TEtl malo corría pradera adelante con su caballo negro. John Wayne lo perseguía con su corcel blanco, se acercaba a él, ya lo tenía a tiro y de pronto, el cine entero estallaba en un griterío ensordecedor: "¡I, i, i, o, o, o, i, i, i, o, o, o!". A veces, las íes y las oes se acompañaban con palmas y otras veces con pateos. También había silbidos, el haz de luz de la linterna del acomodador, cáscaras de pipas escupidas, collejas, besos, bofetadas femeninas... Era el cine de los 50 y de los 60, aquellas sesiones interactivas en las que los besos de tornillo eran saludados con ovaciones y pitadas estruendosas y las persecuciones se jaleaban desde el gallinero del Gran Teatro con el coro del i, i, i, o, o, o.

En realidad, más que cine, aquello era una algarabía donde por tres pesetas veías un incesto en Mogambo donde debía haber un adulterio porque la censura cambiaba los diálogos y los amantes se convertían en hermanos, donde estabas acostumbrado a los besos elípticos: las bocas se aproximaban y en la siguiente escena se estaban separando, obligando a imaginarse los ósculos, que, naturalmente, superaban a la realidad en intensidad y manejo.
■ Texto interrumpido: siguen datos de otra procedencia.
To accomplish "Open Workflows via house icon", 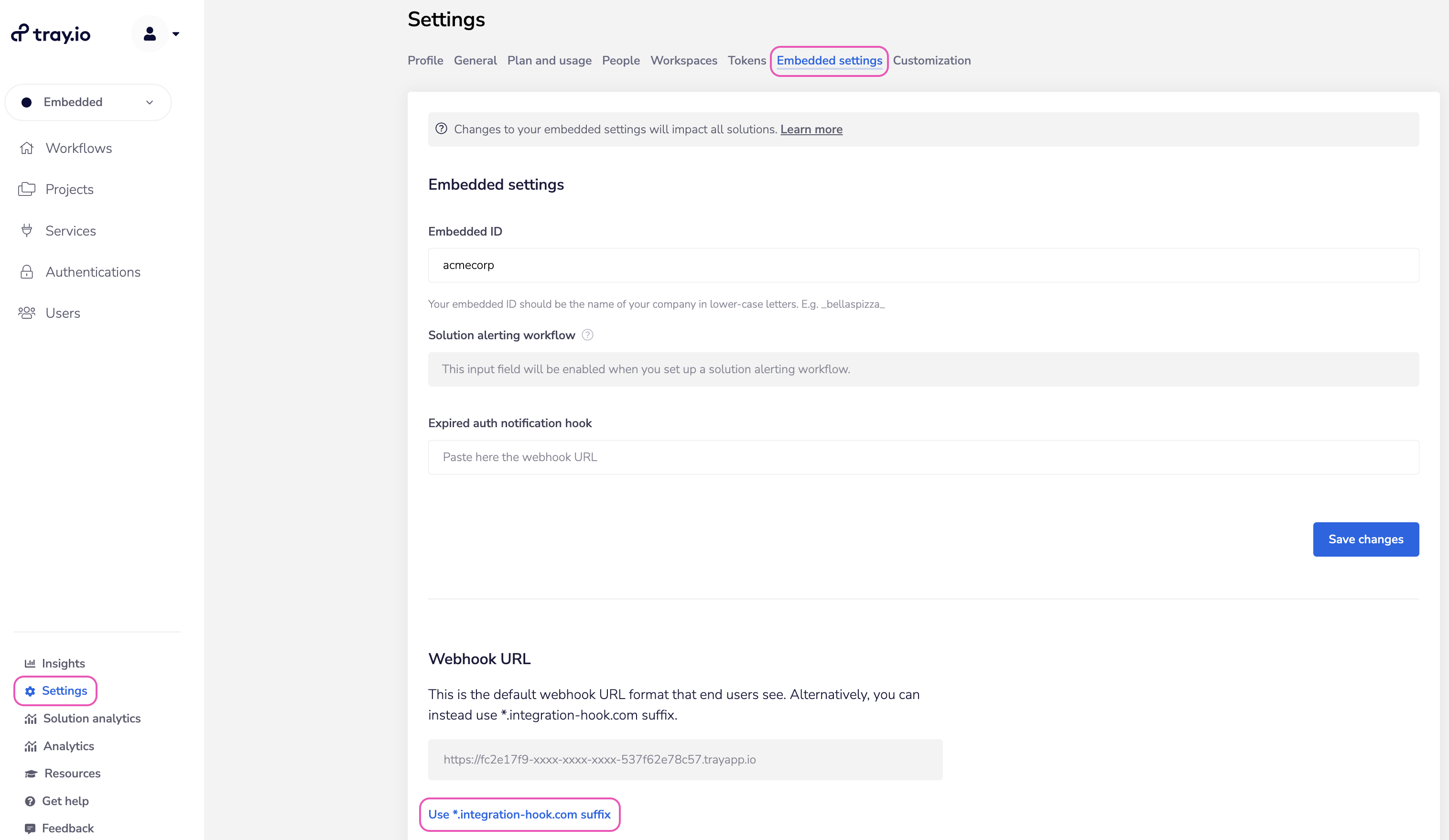I will [26, 148].
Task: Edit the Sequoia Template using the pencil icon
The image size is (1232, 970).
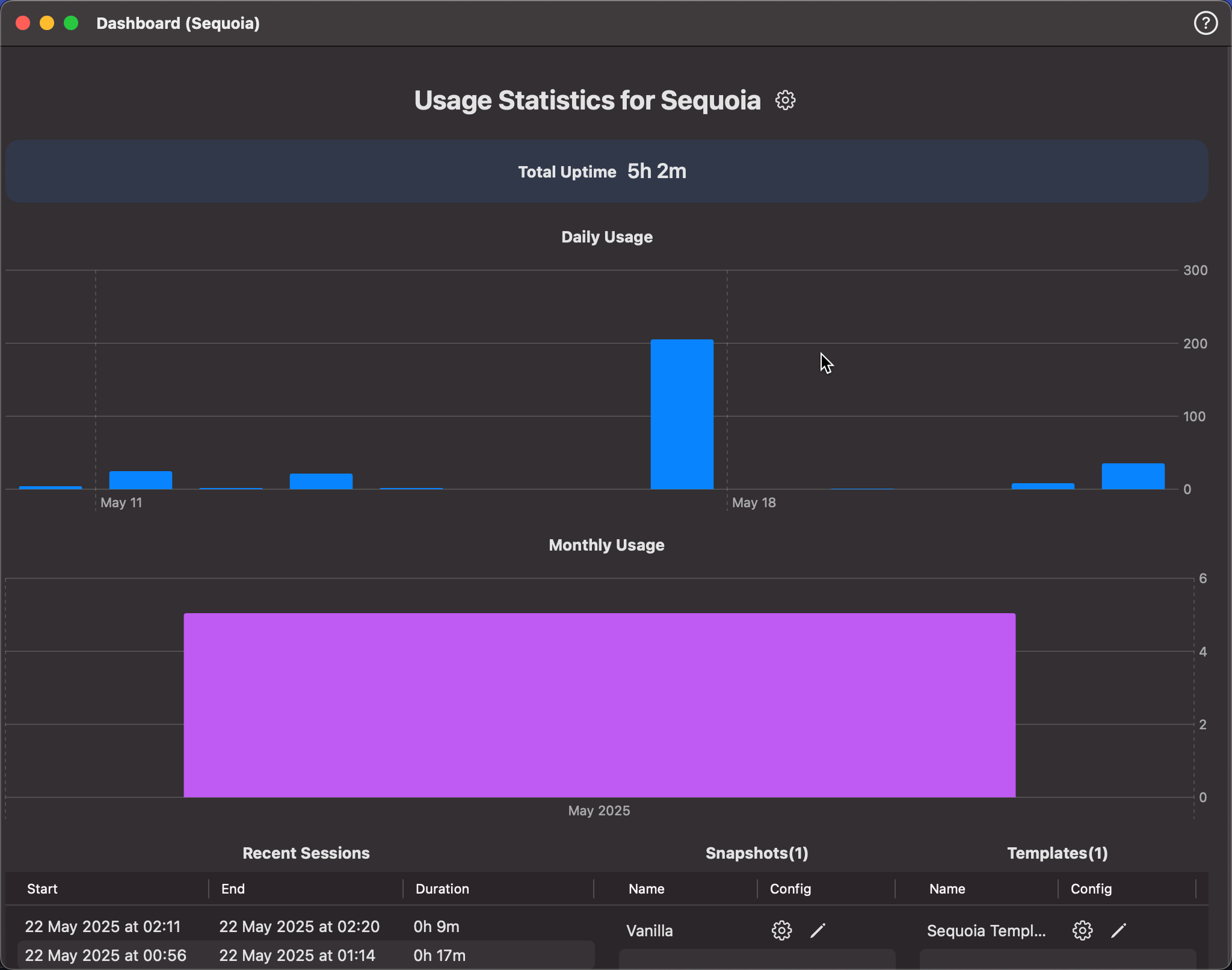Action: (x=1119, y=930)
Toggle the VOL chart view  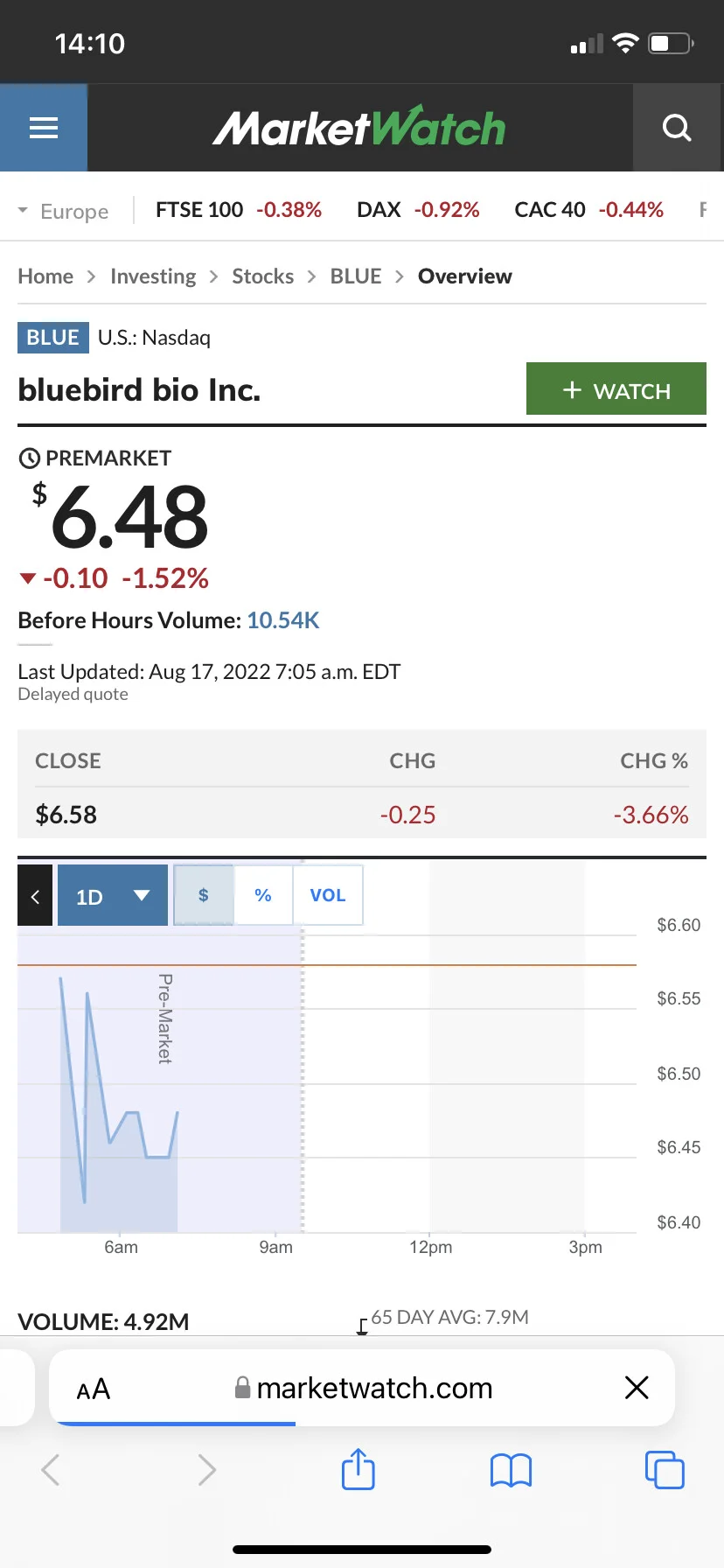pyautogui.click(x=328, y=895)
Entonces no había aire acondicionado, pero sí cines de verano. El de Cáceres quedaba por donde ahora están las carmelitas y pronto estará El Corte Inglés. Tenía sillas de tijera, durante los diálogos aburridos podías beberte una Mirinda o mirar a la luna, en los besos elípticos silbabas y culpabas al operador de la cabina y en las persecuciones, gritabas i, i, i, o, o, o y cabalgabas sobre la silla como si fueras John Wayne.